Task :: Rewrite the rows below as a Markdown table with two columns, No. and Text, starting at the first row and ending at the one containing "[x=195, y=37]". Leave out any blank lines.

Records for the task ::
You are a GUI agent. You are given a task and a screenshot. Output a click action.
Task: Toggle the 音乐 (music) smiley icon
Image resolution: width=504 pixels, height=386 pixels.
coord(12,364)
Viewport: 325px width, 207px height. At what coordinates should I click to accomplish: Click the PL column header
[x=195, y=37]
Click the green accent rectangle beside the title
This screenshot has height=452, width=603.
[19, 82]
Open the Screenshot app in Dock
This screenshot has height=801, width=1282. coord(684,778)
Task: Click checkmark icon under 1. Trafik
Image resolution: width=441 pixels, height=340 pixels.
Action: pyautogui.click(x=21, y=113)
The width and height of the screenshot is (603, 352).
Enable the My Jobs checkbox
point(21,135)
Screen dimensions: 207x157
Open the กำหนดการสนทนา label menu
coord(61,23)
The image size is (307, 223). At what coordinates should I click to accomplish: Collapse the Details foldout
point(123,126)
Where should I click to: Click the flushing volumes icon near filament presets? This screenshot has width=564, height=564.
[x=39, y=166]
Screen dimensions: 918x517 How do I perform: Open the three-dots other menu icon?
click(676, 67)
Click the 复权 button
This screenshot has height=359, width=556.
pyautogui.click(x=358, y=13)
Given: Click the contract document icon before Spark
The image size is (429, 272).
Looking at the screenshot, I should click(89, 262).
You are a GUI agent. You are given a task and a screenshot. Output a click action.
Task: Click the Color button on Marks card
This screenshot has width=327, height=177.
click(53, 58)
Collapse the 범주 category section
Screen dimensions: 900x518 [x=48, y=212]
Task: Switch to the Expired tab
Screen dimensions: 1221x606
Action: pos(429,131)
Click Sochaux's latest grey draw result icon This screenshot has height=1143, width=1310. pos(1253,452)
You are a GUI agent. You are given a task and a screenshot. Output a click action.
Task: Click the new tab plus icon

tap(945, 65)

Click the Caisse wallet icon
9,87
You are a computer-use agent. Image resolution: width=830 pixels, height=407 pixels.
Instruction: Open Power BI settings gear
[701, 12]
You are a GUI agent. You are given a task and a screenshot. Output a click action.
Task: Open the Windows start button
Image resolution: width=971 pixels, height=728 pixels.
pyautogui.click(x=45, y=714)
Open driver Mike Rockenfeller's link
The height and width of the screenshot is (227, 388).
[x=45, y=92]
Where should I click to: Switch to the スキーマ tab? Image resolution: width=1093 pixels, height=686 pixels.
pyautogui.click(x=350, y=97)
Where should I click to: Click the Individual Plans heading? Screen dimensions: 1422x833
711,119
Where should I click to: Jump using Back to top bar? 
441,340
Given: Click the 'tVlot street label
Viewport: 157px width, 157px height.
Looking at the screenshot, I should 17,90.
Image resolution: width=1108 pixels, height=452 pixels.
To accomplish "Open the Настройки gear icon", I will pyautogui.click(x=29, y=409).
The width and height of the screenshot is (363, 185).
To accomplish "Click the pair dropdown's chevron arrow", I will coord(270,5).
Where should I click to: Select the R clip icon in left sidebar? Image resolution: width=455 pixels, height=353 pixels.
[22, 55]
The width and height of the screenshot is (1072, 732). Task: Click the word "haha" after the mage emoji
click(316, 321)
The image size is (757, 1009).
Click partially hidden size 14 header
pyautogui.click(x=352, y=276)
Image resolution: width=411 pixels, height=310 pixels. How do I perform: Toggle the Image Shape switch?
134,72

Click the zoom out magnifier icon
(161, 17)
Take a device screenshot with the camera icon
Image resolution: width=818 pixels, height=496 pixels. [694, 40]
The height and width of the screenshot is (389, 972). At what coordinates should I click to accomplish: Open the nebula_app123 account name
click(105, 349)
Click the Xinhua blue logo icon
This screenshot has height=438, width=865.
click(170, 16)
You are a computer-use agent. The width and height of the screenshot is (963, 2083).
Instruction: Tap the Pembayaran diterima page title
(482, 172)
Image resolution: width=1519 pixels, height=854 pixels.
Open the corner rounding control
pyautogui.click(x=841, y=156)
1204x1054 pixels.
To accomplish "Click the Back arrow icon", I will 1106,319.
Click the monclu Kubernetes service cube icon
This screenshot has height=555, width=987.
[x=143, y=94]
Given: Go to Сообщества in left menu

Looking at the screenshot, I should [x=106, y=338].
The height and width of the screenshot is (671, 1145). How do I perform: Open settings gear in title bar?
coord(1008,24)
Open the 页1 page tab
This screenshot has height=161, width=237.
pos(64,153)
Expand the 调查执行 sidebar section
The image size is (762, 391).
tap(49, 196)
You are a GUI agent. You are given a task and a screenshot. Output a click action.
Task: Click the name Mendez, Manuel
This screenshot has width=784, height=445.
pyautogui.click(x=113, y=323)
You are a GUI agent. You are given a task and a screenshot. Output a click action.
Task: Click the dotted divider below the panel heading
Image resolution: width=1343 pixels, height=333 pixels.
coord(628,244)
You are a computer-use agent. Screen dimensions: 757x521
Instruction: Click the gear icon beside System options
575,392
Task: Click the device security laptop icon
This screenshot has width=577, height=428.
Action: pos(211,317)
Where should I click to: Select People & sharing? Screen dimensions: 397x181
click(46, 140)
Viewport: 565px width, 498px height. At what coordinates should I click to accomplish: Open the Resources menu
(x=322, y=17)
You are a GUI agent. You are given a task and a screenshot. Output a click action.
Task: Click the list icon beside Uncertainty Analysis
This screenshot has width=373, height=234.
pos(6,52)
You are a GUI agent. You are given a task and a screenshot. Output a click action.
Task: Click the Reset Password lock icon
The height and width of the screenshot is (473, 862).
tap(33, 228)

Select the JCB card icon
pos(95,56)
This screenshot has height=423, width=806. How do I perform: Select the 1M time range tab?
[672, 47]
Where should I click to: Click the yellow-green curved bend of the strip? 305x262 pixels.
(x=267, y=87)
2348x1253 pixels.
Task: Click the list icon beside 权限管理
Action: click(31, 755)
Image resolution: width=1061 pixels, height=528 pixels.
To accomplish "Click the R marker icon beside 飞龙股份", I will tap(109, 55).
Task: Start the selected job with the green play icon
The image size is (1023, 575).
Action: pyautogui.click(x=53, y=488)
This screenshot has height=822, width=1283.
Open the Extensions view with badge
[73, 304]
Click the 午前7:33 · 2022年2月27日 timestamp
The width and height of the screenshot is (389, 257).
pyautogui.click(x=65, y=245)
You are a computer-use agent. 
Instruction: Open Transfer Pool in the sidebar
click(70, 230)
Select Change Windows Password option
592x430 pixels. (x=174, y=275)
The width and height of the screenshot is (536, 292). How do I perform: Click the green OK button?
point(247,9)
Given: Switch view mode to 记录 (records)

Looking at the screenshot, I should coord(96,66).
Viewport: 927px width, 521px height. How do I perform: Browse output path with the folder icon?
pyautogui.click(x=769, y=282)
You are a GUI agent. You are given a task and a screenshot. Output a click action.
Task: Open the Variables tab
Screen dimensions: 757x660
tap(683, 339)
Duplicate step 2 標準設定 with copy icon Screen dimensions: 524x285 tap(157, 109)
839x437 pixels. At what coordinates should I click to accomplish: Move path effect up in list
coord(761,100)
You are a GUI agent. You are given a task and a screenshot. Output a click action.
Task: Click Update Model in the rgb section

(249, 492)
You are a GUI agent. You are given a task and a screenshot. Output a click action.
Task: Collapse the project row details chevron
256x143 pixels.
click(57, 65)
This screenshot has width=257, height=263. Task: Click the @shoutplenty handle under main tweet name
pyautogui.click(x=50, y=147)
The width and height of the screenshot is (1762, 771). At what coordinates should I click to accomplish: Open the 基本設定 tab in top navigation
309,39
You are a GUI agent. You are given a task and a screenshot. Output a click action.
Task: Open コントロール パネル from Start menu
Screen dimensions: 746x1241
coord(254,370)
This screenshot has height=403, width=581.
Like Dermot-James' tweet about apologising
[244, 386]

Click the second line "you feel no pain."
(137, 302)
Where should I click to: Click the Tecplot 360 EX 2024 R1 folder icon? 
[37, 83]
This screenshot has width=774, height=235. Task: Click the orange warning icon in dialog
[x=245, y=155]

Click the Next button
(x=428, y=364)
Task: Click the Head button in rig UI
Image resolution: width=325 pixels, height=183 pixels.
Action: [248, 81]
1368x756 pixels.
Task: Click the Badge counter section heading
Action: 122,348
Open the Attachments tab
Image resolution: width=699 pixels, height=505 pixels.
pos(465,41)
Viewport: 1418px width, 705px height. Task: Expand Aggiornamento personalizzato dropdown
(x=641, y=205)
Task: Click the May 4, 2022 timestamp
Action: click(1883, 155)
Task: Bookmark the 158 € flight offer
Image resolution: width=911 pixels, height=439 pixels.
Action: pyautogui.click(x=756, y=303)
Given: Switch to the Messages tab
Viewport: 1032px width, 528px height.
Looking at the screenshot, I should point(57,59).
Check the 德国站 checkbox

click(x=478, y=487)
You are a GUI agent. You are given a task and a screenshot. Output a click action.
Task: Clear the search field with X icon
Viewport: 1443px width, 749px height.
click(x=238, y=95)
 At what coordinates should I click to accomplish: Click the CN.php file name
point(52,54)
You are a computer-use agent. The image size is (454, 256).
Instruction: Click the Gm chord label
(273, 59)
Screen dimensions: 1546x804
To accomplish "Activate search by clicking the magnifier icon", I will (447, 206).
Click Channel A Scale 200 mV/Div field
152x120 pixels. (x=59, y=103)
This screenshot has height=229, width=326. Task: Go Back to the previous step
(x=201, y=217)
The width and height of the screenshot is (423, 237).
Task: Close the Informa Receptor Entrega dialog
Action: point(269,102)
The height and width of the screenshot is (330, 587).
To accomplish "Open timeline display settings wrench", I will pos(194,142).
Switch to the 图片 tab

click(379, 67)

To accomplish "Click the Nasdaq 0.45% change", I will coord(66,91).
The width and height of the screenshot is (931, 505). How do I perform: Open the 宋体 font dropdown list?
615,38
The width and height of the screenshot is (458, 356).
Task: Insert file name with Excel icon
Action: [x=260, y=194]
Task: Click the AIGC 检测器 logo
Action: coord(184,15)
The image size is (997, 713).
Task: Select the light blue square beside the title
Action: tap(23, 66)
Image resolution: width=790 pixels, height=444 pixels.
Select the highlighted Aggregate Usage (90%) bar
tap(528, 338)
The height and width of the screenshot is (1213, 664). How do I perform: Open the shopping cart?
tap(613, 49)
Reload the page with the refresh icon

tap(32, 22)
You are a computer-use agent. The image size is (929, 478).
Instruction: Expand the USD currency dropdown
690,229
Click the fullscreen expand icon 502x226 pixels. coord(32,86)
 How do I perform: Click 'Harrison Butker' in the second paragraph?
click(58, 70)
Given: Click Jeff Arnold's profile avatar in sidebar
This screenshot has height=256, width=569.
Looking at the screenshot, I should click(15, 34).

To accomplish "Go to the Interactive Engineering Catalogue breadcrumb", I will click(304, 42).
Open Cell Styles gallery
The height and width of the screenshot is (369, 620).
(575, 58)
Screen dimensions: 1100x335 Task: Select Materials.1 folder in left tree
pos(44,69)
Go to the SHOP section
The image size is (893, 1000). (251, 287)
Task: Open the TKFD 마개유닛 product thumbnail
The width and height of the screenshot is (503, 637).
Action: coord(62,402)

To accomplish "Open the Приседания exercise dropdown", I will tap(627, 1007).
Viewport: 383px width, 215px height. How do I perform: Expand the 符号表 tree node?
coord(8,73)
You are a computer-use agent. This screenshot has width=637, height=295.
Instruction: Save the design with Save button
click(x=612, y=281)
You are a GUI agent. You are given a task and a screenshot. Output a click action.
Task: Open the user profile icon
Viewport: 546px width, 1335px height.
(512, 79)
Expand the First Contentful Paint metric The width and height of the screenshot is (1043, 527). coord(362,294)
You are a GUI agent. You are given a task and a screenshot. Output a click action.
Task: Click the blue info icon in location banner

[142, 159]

Problem solution ::
| No. | Text |
|---|---|
| 1 | You are a GUI agent. You are given a task and a screenshot. Output a click action. |
| 2 | Task: Toggle the 音乐 (music) smiley icon |
| 3 | Image resolution: width=504 pixels, height=386 pixels. |
| 4 | coord(12,364) |
| 5 | Viewport: 325px width, 207px height. At what coordinates should I click to accomplish: Click the PL column header |
| 6 | [x=195, y=37] |